— Texto original —
========

A morte vista de perto

Numa fração de segundos tudo muda e nem o mais experiente piloto de corridas de alta velocidade consegue travar o inevitável. Outras vezes, o destino prega uma partida ao profissional experiente e é a lei da causalidade que prevalece. 

por Filipa Moreira da Cruz

Domingo, dia 29 de novembro, circuito internacional de Sakhir, no Bahrein. Milhões de telespetadores assistiram em direto ao impressionante acidente de Romain Grosjean. Enquanto o fogo engolia ferozmente o carro, o automobilista saia, pelo seu próprio pé, praticamente ileso. As queimaduras na mão esquerda, o entorse do pé esquerdo e os vários hematomas são um mal menor. O piloto, helvético-francês, de 34 anos, não morreu por milagre. Deve a sua vida ao fato anti-chamas, ao capacete ergonómico e às apertadas regras de segurança. Grosjean foi salvo pela ‘célula de sobrevivência’, o habitáculo do automóvel. Mas acima de tudo, foram a sua coragem, a sua tenacidade e todos os que trabalham com ele os que permitiram que continue em vida.

========

— Dados extraídos —

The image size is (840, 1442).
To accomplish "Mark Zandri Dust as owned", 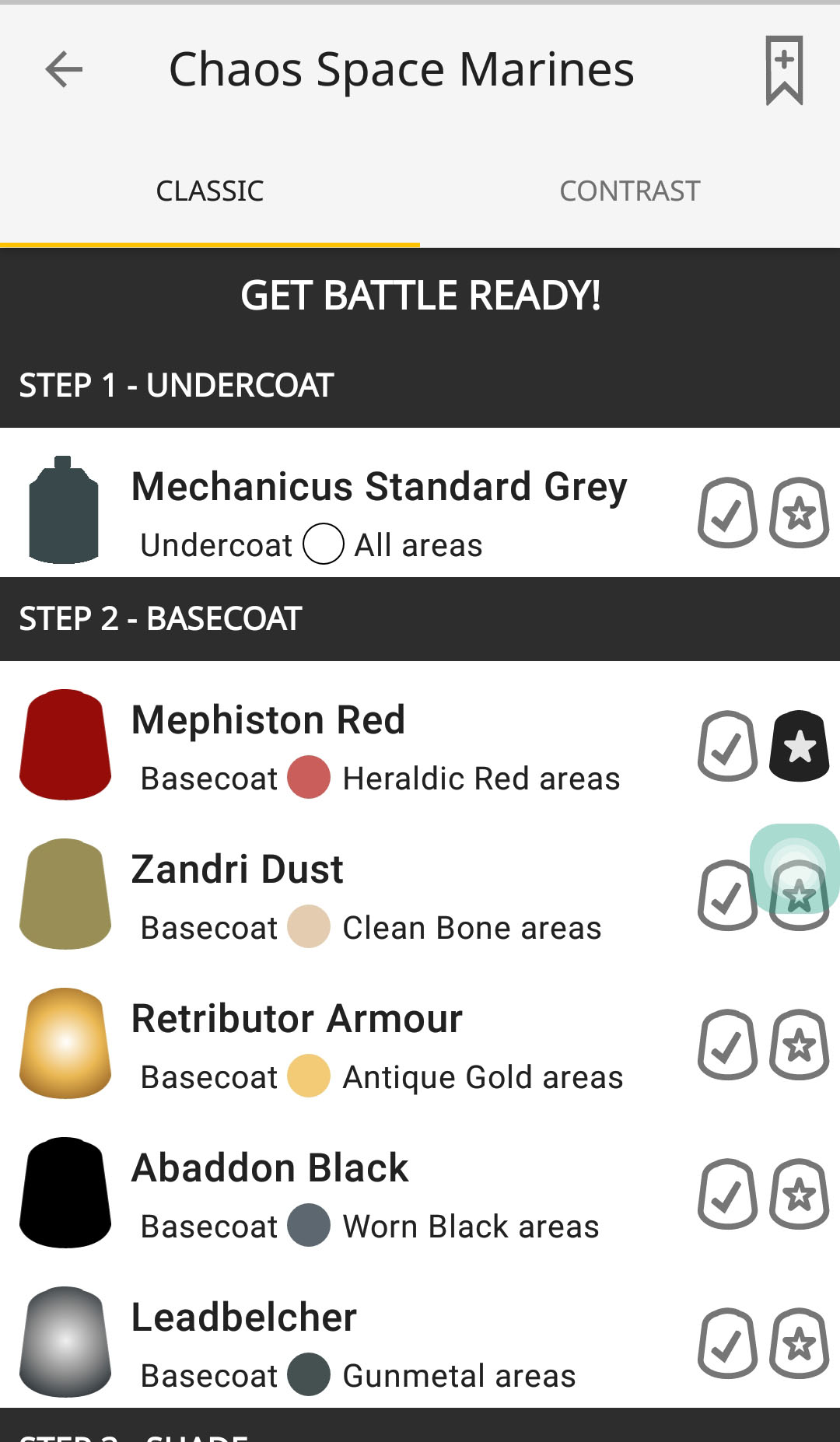I will pos(727,895).
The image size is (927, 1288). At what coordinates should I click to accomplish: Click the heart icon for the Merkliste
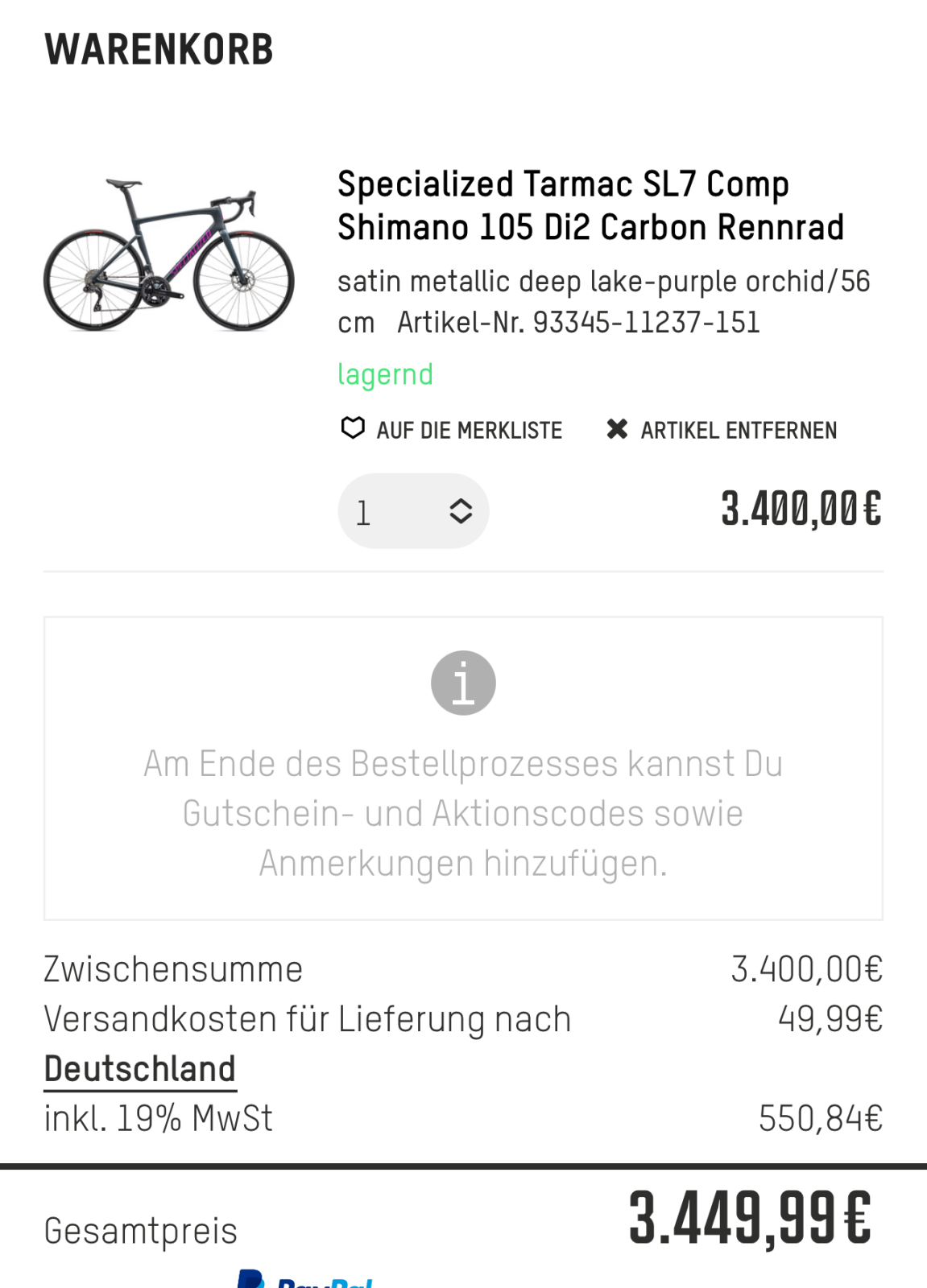[x=353, y=428]
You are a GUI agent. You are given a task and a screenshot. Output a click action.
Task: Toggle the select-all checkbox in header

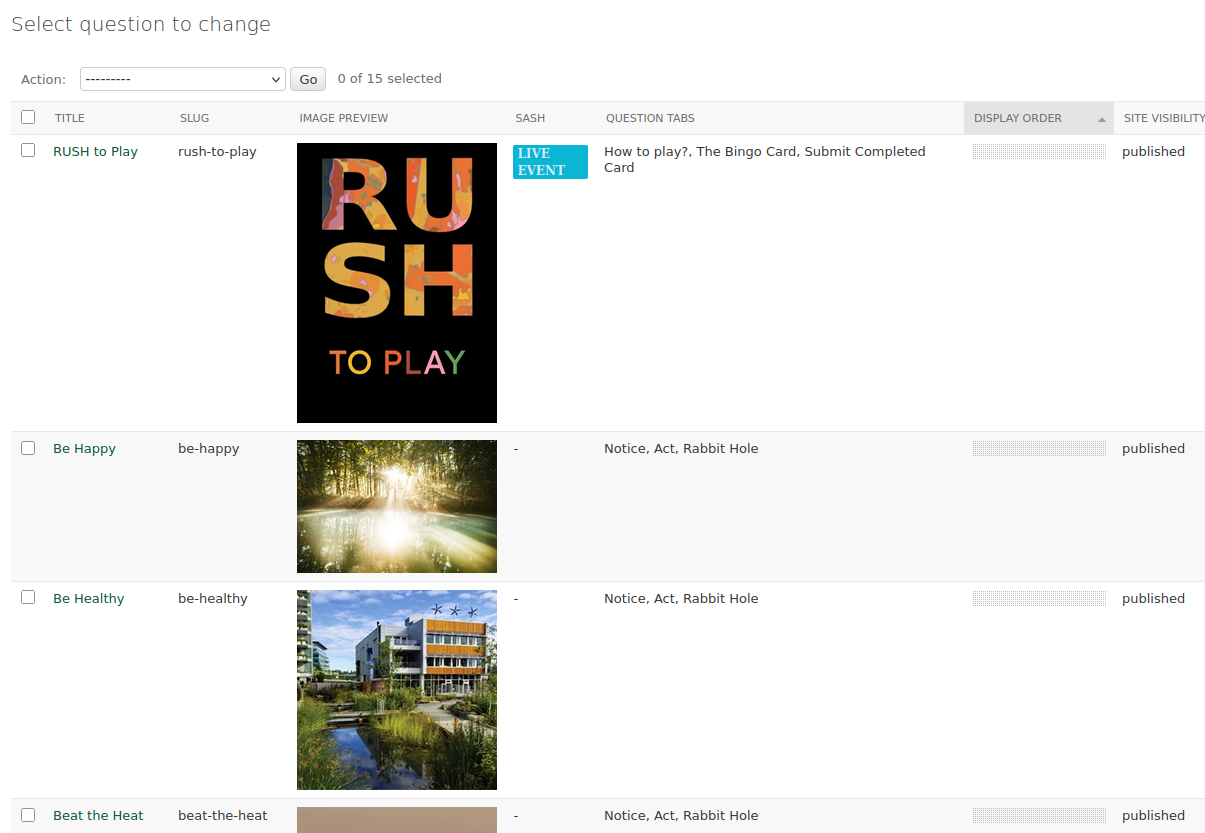click(28, 117)

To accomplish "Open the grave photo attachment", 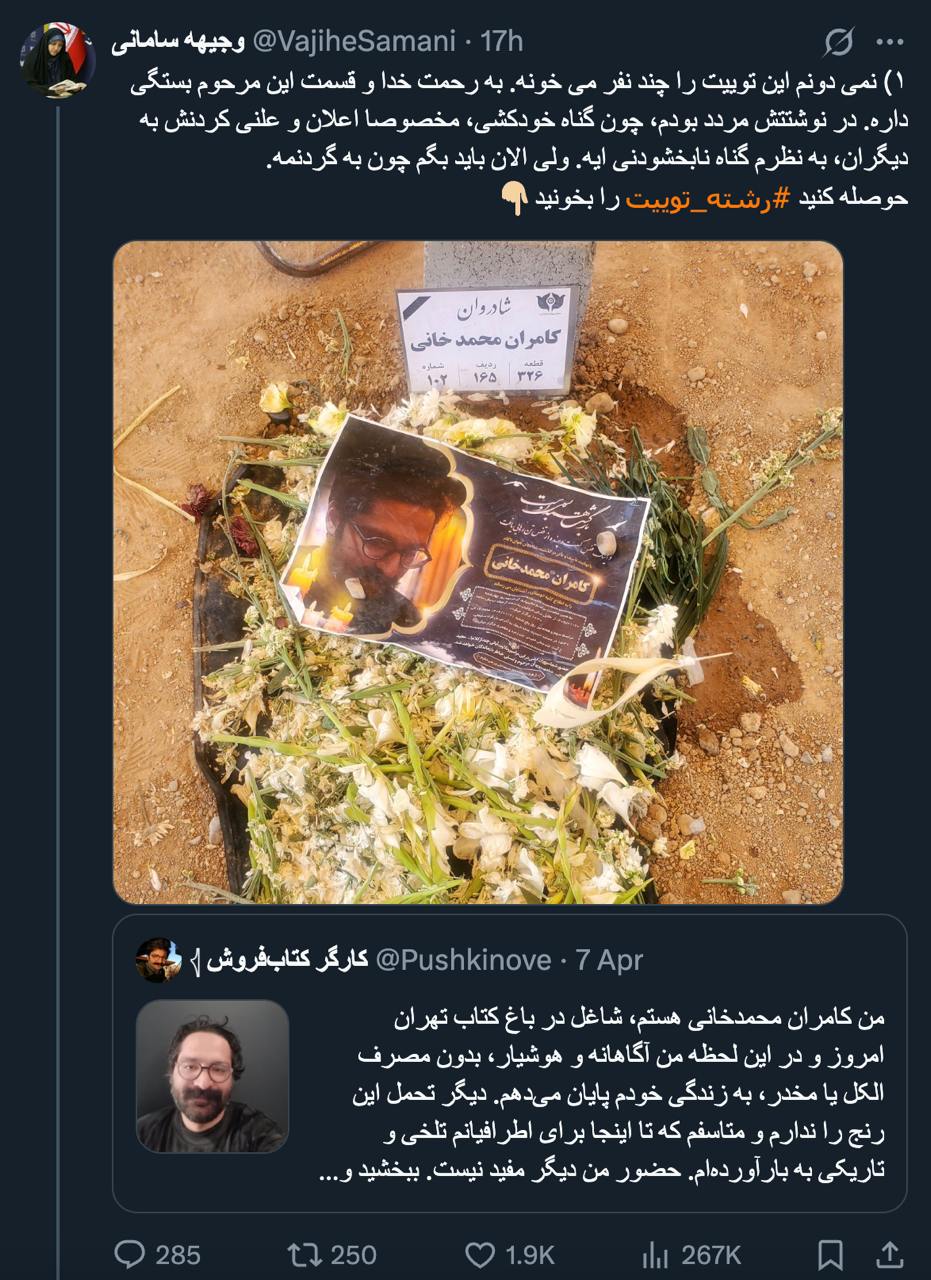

========

— Explorar o material —
1 - Enumere todas as lesões de Romain Grosjean mencionadas no texto sobre o acidente no circuito de Sakhir.
2 - Segundo o texto sobre o acidente no circuito de Sakhir, a que se deve o facto de Romain Grosjean ter sobrevivido? Responda em uma a três frases.

— Respostas das atividades —
1 - As queimaduras na mão esquerda, o entorse do pé esquerdo e os vários hematomas.

2 - Grosjean deve a vida ao fato anti-chamas, ao capacete ergonómico, às apertadas regras de segurança e à "célula de sobrevivência", o habitáculo do automóvel. Acima de tudo, sobreviveu graças à sua coragem, à sua tenacidade e a todos os que trabalham com ele.